Romney and Ryan want to cut taxes to pay the rich...hoping and praying that the increase in revenues from their investments (supply-side economics) will replace the money. That's just not going to happen. What happened before 2008 taught us that. Investors weigh risk and decide if capital outlays are worth that risk. Often times they keep cash as cash...like they're doing now! If the Bush tax cuts were going to spur economic growth...it would ALREADY BE DOING IT. Which it's not.

That's just the start. Romney & Ryan aren't running on the best ideas. If they were, I'd vote for them.

You made a couple of good points. Here is the problem.

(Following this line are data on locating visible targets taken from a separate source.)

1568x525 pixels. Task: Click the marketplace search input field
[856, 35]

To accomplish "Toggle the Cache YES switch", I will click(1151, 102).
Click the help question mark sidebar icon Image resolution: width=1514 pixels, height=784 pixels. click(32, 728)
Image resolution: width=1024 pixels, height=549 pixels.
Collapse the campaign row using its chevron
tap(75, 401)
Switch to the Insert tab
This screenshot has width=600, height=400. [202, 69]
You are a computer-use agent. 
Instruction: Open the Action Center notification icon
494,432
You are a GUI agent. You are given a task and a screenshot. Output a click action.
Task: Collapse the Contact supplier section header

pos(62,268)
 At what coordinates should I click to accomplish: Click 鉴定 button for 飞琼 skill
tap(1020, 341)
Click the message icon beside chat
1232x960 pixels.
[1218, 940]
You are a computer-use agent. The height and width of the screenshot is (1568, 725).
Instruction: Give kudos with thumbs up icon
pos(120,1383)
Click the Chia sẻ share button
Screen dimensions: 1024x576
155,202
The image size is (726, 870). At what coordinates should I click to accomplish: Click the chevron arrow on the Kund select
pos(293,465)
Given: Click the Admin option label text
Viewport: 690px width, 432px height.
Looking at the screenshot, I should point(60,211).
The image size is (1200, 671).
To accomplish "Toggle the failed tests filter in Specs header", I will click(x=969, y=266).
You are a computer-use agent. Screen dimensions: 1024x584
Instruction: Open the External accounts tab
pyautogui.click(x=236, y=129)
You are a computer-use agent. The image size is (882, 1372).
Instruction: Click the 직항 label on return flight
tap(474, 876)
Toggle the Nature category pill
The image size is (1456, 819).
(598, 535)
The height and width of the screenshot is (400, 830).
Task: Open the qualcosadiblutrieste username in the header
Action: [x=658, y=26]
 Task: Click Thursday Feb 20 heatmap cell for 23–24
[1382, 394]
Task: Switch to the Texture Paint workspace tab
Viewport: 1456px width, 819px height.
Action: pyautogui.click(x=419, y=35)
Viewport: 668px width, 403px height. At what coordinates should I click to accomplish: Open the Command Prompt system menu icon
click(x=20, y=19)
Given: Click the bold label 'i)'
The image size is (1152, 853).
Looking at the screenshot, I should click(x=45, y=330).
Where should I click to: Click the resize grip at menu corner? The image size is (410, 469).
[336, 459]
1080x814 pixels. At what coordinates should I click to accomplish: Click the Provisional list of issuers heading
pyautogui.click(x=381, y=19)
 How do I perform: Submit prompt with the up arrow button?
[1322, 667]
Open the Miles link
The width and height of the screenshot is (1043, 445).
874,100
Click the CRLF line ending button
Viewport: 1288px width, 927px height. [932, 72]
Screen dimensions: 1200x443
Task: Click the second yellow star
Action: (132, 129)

  1. The government doesn't actually bargain, they just set prices based on a formula that figures an average cost, and they throw in a fudge factor based on political expedience. This means that providers in some states get paid more than they would charge a regular patient, and providers in other states get paid less. The ones that get paid more have no problems, the ones that get paid less lobby for higher fees. Since these are usually states with large populations they get the attention of politicians, who adjust the fudge factor, and they get paid more. Fees should be figured by location, not nationally. That gives private insurers an advantage because they are more flexible.
  2. Actually, it has. One reason Obama worked so hard to get Obamacare passed is that the cost curve was already bending down. He hoped that getting it shoved through quickly would let him claim that that development was the result of his work, not the natural result of market forces. Unfortunately, he reversed the trend.
  3. That is a result of Obamacare shifting the costs of Medicare from the government to private insurers, not a result of cost savings to Medicare.
You are taking the wrong lessons from 2008. What happened was a result of the government doing something wrong, politicians blaming someone else for the problem, and then making things worse by fixing the wrong things. Trying to use that as proof that Ryan's economic analysis, which is significantly different from Romney's, is flawed is about as sensible as arguing that we need to make sure everyone has a home, even if they can't afford it.
 
People....

The point of this thread is that JAMA published an article (I can't find it on the net and my guess is that they don't give full access to them) which Samuelson, who, if you look at his recent articles, is no right wing Ann Coulter type, summarized by saying the JAMA article might be agreeing with Ryan.

That's it.....

The AMA has been Obamacarish for as much as I've seen. This was interesting to me.
 
How can one evaulate a proposed voucher system without any actual numbers?

Thanks for the post.....

While I am sure they have the numbers....I'd love to see them.

On this and anything else where people are making claims about relative costs and efficientcies.
 
To you progressives slaming Ryan about Medicare I ask this.... Which candidate actually cut medicare 700 billion dollars?????

Obama lowered the future cost of Medicare.

If Romney/Ryan aren't going to do that, how are they going to keep it solvent after 2016?

How are they going to save any money on Medicare?

As Ezra Klein aptly pointed out last night, Romney/Ryan are now claiming, with their budget plans that they will

1. cut taxes
2. not touch Medicare for 10 years
3. increase military spending
4. cut somewhere else, other than the above, to balance the budget.

Where are their biggest cuts?

Programs for the poor. Huge cuts in Medicaid, food stamps, etc.
 
The voucher system won't work because

1. seniors will go broke making up the difference, or,

2. political pressure from seniors going broke will cause poltiicians to just keep increasing the voucher amount as insurance costs rise,

and then we're back where we started, with the only difference being that the profiteers in the insurance business will be getting a much bigger chunk.